The data
····················
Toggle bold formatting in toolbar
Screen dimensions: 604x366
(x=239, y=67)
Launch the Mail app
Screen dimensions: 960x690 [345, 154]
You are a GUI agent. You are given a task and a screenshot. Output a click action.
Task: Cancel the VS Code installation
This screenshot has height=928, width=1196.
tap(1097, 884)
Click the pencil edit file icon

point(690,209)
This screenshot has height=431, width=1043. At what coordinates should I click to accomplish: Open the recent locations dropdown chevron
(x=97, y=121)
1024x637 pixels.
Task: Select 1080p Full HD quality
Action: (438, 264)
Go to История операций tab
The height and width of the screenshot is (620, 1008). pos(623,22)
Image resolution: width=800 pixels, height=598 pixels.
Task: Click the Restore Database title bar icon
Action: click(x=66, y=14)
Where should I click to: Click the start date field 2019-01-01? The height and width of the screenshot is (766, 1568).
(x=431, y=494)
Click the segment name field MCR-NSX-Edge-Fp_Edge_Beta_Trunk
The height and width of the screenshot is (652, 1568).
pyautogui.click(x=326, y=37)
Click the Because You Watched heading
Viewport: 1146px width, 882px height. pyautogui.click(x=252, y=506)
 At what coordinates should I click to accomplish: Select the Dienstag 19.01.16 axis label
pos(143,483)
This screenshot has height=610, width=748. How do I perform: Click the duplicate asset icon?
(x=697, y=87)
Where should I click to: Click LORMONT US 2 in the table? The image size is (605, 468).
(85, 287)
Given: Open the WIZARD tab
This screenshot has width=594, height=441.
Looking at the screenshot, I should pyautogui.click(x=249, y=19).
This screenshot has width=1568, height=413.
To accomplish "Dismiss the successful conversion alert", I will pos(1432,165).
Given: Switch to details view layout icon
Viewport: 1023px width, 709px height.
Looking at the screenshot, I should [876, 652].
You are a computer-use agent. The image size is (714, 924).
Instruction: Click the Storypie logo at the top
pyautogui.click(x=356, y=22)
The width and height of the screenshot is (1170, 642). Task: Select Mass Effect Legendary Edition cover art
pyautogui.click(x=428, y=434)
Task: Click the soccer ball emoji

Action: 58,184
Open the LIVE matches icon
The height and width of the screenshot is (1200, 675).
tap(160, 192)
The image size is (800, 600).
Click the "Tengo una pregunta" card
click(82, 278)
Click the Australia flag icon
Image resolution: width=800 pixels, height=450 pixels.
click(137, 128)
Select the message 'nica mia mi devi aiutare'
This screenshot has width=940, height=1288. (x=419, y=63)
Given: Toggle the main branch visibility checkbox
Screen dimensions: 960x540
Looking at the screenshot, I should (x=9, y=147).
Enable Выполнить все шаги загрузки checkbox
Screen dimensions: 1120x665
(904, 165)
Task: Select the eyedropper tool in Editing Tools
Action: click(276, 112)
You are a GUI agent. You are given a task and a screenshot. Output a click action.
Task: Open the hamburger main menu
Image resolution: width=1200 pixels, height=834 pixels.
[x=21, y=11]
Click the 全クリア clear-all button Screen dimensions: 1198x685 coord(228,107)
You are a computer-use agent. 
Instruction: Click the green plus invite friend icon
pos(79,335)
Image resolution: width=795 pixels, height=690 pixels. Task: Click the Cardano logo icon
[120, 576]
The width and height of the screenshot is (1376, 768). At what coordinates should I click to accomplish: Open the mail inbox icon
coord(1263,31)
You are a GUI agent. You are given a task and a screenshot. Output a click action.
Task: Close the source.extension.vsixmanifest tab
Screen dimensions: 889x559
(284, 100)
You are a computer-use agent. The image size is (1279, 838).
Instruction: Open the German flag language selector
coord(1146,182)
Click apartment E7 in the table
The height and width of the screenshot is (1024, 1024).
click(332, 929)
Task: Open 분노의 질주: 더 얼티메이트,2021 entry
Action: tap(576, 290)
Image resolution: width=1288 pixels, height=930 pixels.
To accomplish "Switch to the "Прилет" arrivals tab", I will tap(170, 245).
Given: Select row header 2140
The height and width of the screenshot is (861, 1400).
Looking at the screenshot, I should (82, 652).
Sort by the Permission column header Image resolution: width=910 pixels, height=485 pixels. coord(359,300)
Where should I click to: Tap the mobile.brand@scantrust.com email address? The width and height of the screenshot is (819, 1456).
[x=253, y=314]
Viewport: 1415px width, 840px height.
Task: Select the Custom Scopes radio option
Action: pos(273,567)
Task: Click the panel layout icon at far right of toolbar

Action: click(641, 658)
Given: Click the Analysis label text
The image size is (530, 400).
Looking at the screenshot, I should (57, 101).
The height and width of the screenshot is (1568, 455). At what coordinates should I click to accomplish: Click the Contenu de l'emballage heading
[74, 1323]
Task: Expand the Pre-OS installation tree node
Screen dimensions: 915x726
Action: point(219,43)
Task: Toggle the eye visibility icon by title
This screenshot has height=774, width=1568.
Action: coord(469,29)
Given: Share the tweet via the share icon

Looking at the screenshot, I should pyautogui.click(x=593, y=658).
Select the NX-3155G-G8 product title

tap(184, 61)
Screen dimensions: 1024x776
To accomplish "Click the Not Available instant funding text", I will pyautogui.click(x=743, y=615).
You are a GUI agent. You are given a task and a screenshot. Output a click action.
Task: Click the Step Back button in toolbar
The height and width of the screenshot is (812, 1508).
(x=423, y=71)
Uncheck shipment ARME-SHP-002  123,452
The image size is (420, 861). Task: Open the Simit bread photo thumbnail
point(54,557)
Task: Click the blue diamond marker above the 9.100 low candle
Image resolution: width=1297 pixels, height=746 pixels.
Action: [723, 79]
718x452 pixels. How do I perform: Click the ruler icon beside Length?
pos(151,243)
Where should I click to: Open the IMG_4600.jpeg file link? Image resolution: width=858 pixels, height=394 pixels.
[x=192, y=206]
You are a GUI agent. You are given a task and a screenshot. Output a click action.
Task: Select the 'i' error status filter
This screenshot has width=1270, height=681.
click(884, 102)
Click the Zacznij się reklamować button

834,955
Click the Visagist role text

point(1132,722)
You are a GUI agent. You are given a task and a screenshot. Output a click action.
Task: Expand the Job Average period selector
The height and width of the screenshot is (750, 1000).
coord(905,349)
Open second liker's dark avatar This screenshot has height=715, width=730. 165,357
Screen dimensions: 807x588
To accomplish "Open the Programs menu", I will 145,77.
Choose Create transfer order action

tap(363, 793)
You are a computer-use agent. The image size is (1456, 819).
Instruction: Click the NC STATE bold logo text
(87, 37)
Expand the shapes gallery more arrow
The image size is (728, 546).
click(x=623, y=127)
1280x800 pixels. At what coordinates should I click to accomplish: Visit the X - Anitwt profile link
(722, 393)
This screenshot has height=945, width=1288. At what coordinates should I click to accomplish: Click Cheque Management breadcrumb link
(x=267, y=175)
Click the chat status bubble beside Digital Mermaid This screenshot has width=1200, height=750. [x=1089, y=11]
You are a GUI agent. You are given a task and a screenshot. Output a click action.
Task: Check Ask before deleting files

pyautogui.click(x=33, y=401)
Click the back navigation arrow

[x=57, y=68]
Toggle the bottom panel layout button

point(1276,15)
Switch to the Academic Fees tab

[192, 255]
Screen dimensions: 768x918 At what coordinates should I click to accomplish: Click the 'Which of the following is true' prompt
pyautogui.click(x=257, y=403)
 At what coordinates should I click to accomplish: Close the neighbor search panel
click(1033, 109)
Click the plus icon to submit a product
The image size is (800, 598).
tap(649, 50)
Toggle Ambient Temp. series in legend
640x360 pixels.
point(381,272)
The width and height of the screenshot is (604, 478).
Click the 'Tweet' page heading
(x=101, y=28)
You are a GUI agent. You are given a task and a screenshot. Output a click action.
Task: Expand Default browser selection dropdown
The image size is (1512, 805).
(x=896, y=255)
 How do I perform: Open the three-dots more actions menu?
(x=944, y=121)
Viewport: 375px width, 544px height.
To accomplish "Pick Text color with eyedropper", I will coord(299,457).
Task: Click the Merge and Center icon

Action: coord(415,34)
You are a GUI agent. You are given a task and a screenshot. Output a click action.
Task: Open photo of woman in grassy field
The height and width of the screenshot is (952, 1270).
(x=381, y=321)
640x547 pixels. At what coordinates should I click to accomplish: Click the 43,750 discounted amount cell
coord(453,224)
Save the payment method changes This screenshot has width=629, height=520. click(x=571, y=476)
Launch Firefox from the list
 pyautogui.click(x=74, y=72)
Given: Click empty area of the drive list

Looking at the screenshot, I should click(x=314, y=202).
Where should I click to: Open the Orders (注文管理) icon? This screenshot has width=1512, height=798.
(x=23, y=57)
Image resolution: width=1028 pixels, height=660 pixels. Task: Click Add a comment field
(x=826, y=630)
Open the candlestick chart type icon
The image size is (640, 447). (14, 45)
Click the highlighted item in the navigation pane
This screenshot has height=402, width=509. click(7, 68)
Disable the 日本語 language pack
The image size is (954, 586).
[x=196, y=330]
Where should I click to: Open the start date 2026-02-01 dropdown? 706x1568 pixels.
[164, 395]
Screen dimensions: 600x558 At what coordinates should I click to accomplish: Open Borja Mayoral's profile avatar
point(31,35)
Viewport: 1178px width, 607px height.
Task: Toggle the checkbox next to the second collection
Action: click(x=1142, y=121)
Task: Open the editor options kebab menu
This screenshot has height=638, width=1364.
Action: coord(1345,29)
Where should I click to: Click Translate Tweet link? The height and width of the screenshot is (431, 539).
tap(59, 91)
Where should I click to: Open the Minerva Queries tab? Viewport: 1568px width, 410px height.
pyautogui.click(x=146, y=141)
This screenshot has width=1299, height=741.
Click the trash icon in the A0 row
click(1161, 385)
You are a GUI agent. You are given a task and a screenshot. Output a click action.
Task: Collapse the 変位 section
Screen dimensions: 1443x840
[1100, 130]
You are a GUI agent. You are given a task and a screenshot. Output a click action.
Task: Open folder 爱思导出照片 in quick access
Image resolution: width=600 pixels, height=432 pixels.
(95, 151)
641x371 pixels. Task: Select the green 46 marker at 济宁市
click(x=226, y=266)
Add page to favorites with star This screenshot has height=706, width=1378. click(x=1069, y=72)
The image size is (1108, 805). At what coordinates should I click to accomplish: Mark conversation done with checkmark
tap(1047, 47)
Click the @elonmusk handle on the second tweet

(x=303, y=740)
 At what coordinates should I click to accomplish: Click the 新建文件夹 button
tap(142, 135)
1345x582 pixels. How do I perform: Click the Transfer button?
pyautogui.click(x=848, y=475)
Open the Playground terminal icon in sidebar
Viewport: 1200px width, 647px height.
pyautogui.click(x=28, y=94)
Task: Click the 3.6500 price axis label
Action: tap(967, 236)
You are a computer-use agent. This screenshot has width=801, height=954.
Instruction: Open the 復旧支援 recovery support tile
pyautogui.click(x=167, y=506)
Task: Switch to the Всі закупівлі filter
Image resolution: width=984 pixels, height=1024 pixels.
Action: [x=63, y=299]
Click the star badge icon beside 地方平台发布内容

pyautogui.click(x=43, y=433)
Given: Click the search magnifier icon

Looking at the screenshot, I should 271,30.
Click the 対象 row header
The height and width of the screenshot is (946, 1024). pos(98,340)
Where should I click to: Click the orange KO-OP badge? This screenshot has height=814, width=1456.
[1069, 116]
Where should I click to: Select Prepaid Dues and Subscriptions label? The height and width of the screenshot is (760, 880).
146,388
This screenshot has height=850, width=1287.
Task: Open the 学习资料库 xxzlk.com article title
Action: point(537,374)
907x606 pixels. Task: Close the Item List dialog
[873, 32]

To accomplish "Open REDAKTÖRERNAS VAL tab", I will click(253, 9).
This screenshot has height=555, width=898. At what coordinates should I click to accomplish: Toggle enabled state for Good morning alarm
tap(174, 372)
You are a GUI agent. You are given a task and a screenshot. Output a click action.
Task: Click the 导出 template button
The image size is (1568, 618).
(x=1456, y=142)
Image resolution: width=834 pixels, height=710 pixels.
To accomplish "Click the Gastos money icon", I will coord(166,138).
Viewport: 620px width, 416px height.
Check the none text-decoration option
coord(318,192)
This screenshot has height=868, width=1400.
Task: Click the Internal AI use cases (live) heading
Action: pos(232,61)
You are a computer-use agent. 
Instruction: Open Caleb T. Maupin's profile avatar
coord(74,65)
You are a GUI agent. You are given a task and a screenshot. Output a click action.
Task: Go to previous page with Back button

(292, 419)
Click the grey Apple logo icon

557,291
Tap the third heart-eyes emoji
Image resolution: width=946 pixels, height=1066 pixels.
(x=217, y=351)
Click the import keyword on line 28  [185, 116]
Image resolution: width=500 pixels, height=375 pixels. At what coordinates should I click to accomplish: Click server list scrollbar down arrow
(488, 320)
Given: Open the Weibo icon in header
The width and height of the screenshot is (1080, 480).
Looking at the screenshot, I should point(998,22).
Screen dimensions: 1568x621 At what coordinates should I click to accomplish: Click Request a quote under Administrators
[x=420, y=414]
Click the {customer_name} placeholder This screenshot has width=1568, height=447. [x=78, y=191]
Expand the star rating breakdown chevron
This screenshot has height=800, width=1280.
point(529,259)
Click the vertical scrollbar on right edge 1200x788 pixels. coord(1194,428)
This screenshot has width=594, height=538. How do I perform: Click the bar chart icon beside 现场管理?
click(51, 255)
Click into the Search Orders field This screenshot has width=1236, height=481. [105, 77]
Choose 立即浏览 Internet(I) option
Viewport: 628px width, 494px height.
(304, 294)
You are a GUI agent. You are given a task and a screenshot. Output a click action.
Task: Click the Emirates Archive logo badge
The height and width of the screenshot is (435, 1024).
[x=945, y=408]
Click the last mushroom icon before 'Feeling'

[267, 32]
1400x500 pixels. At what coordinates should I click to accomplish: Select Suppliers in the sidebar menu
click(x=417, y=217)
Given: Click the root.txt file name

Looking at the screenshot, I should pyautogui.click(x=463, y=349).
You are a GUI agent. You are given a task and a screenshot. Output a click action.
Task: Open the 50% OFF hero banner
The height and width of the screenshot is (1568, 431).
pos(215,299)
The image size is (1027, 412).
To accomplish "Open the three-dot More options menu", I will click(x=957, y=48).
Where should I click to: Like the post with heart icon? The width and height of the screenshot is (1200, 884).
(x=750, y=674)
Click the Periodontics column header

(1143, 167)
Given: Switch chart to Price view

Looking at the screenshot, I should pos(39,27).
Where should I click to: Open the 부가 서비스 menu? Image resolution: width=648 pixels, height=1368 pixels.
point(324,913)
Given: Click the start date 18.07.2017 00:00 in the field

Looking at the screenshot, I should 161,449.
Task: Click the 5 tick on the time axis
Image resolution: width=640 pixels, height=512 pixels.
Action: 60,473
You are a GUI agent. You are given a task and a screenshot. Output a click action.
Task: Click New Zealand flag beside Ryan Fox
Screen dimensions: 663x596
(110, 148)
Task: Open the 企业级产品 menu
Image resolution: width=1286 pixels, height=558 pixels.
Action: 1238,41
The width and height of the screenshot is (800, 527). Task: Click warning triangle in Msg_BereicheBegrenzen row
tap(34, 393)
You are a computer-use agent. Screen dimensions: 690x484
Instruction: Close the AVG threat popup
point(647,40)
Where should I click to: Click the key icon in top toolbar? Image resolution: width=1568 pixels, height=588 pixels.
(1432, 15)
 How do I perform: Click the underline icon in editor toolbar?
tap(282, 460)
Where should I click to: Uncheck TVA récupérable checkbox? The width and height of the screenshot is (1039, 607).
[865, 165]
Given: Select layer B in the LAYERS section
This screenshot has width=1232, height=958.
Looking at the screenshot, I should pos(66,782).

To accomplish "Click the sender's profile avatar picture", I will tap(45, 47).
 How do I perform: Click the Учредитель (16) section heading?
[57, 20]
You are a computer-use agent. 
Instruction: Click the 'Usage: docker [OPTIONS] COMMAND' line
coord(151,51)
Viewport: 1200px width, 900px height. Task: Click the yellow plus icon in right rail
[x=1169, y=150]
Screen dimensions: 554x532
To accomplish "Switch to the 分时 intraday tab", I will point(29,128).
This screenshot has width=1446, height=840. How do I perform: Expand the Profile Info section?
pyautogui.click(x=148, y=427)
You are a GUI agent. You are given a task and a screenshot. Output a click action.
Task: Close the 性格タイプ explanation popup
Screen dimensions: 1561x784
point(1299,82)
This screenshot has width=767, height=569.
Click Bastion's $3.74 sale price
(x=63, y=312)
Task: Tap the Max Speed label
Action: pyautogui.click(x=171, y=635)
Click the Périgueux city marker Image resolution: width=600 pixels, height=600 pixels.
····················
Work task
Copy every line from the entries that contains the word "status".

Result
Task: Select the 'i' error status filter
Click the chat status bubble beside Digital Mermaid This screenshot has width=1200, height=750. [x=1089, y=11]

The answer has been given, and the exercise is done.